╭─ Document text

We are the Education and Home Affairs Scrutiny Panel. It's our role to scrutinise Jersey's government on matters of public importance, policy and legislation which falls within these remits.

​The Draft Cybercrime (Jersey) Law 201- has been lodged by the Minister for Home Affairs. The draft law, if adopted, would bring Jersey up-to-date in its treatment of crime involving computers and data storage. The draft law is a series of amendments to other legislation that is intended to provide authorities with sufficient powers to deal with increasingly sophisticated online criminal activity, and will make Jersey compliant with the international treaties in this area.

The draft Law would amend the following laws:

THE REVIEW

We undertook this review to make sure that the draft Law is fit for purpose and will help assist Jersey in the investigation and prosecution of Cybercrime and other related offences.

We wrote to key stakeholders and organisations dealing with cyber security matters, some of which responded with questions about the draft Law and its intended purpose. We then raised these questions with the Department for Justice and Home Affairs and received answers to better inform the debate on the draft Law.

FINDINGS

We found that the draft Law is to be welcomed and will assist Jersey in the investigation and prosecution of Cybercrime and related offences. We've also made some recommendations to make sure the draft Law is implemented properly and kept up to date

Engaging with local industry

We've heard from people within local industries, dealing with cyber security matters, and they've explained concerns about the expectations on them if the draft Law is adopted.

Currently, a Technical Advisory Board (TAB) exists in the States of Jersey and meets on an annual basis with local industry to discuss technical and commercial changes that would affect the enforcement of the Regulation of Investigatory Powers (Jersey) Law 2005.

If the draft Law is adopted, we recommend that the TAB meets regularly with local industry over the first year of its implementation to clarify the expectations on industry and put in place updated codes of practice to reflect this.

╰─
╭─ The data

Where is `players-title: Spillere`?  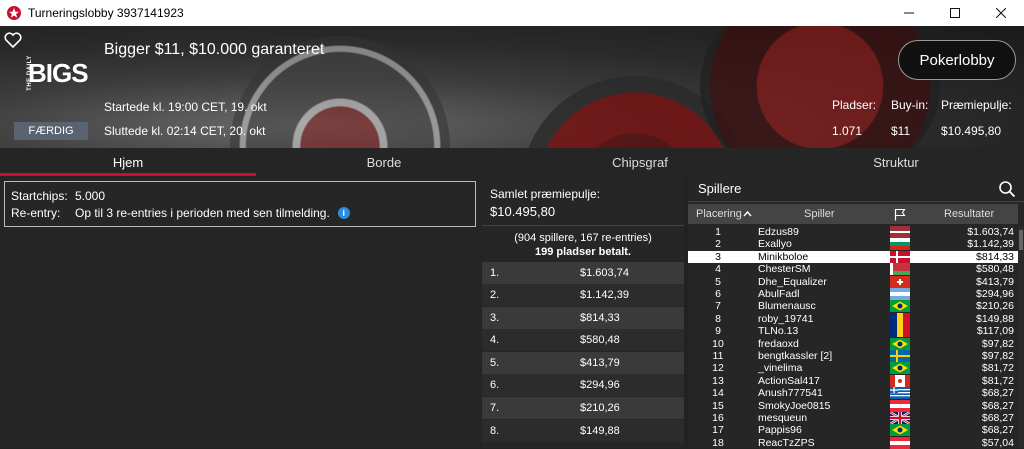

╰─

- _Try it_
Please extend the piece on the Jersey cybercrime law review, starting right after its last sentence.

- _Exercise response_
Changes in the world of technology

Technology is moving and improving at a faster pace each year, with new devices and terminology developing at an equally fast pace. It is important that we keep up with these changes, especially in relation to the Laws that surround the investigation and prosecution of cyber related crimes.

We looked at the "Internet of things" and how this is something that will develop and change dramatically over the coming years.

We questioned whether the draft Law is future proofed and whether it would be able to deal with the ever increasing number of Wi-Fi enabled devices that could be used to commit offences. We found that the definition of computer is wide enough to capture any data storage device or item that can be Wi-Fi enabled.

As this is an ever changing area, we recommend that the draft Law (once implemented) is reviewed regularly to ensure that it is reacting to the changes and challenges presented by new and improved technology.

WHAT HAPPENS NEXT?

The Panel has submitted its Comments paper to the help inform States Members before the States debate on 29 January 2019. Should the proposals be adopted by the Assembly, the Panel intends to follow up with the Minister for Home Affairs on the implementation of the draft Law and the recommendations it has made.

PANEL MEMBERSHIP

Left to right: Deputy Robert Ward (Chairman), Deputy Rowland Huelin (Vice-chairman), Constable Simon Crowcroft, Deputy Trevor Pointon

Credits:

Created with images by B_A - "hacker silhouette hack"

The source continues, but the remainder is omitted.